### Task brief
Start at the line holding "Том ДиЧилло (123, 1565)". Write out that line and each one after it to the end of the data, unchanged.

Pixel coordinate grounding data
####################

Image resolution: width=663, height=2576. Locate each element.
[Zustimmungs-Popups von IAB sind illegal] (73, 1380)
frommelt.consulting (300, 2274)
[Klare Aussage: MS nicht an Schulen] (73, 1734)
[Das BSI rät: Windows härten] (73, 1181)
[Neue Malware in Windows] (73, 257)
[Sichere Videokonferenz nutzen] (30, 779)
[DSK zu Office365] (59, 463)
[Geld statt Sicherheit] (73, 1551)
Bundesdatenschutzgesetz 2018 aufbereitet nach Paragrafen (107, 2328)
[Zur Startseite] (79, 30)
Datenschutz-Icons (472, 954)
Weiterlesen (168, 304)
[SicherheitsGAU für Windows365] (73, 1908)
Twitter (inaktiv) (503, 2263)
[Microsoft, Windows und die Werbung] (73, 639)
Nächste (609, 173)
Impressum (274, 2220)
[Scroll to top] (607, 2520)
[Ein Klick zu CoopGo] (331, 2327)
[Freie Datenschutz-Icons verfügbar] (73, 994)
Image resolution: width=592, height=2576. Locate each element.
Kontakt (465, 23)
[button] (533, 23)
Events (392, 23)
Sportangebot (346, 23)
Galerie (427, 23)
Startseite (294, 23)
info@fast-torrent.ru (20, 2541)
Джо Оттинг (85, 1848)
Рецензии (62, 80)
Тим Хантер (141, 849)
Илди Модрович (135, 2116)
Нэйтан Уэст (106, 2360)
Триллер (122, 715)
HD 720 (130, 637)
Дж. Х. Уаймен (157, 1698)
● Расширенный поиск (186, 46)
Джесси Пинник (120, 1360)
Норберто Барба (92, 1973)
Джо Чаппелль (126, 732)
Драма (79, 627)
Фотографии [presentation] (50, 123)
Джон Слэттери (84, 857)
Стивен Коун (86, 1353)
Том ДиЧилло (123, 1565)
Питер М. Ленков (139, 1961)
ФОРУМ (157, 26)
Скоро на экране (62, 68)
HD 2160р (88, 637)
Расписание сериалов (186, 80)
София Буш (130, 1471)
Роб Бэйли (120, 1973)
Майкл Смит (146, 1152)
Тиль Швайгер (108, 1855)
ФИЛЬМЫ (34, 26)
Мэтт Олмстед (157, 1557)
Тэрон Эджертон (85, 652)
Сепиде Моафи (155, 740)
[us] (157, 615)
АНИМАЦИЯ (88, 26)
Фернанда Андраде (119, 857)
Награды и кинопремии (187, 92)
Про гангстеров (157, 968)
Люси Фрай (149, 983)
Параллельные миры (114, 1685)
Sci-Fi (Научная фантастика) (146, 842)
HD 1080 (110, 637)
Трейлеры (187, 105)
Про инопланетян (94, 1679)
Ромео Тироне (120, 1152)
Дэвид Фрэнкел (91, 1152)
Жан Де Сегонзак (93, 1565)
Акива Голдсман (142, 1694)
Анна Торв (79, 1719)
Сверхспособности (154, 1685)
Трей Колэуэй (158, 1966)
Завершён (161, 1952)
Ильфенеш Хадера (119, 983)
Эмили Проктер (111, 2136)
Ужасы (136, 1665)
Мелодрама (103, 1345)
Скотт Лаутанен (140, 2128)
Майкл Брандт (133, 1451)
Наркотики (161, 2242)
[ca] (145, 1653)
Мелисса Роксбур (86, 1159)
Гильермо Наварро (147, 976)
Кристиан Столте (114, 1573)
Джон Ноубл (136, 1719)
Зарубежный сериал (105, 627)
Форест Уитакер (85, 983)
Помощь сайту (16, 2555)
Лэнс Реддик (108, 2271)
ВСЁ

####################

### Written answer
Том ДиЧилло (123, 1565)
Питер М. Ленков (139, 1961)
ФОРУМ (157, 26)
Скоро на экране (62, 68)
HD 2160р (88, 637)
Расписание сериалов (186, 80)
София Буш (130, 1471)
Роб Бэйли (120, 1973)
Майкл Смит (146, 1152)
Тиль Швайгер (108, 1855)
ФИЛЬМЫ (34, 26)
Мэтт Олмстед (157, 1557)
Тэрон Эджертон (85, 652)
Сепиде Моафи (155, 740)
[us] (157, 615)
АНИМАЦИЯ (88, 26)
Фернанда Андраде (119, 857)
Награды и кинопремии (187, 92)
Про гангстеров (157, 968)
Люси Фрай (149, 983)
Параллельные миры (114, 1685)
Sci-Fi (Научная фантастика) (146, 842)
HD 1080 (110, 637)
Трейлеры (187, 105)
Про инопланетян (94, 1679)
Ромео Тироне (120, 1152)
Дэвид Фрэнкел (91, 1152)
Жан Де Сегонзак (93, 1565)
Акива Голдсман (142, 1694)
Анна Торв (79, 1719)
Сверхспособности (154, 1685)
Трей Колэуэй (158, 1966)
Завершён (161, 1952)
Ильфенеш Хадера (119, 983)
Эмили Проктер (111, 2136)
Ужасы (136, 1665)
Мелодрама (103, 1345)
Скотт Лаутанен (140, 2128)
Майкл Брандт (133, 1451)
Наркотики (161, 2242)
[ca] (145, 1653)
Мелисса Роксбур (86, 1159)
Гильермо Наварро (147, 976)
Кристиан Столте (114, 1573)
Джон Ноубл (136, 1719)
Зарубежный сериал (105, 627)
Форест Уитакер (85, 983)
Помощь сайту (16, 2555)
Лэнс Реддик (108, 2271)
ВСЁ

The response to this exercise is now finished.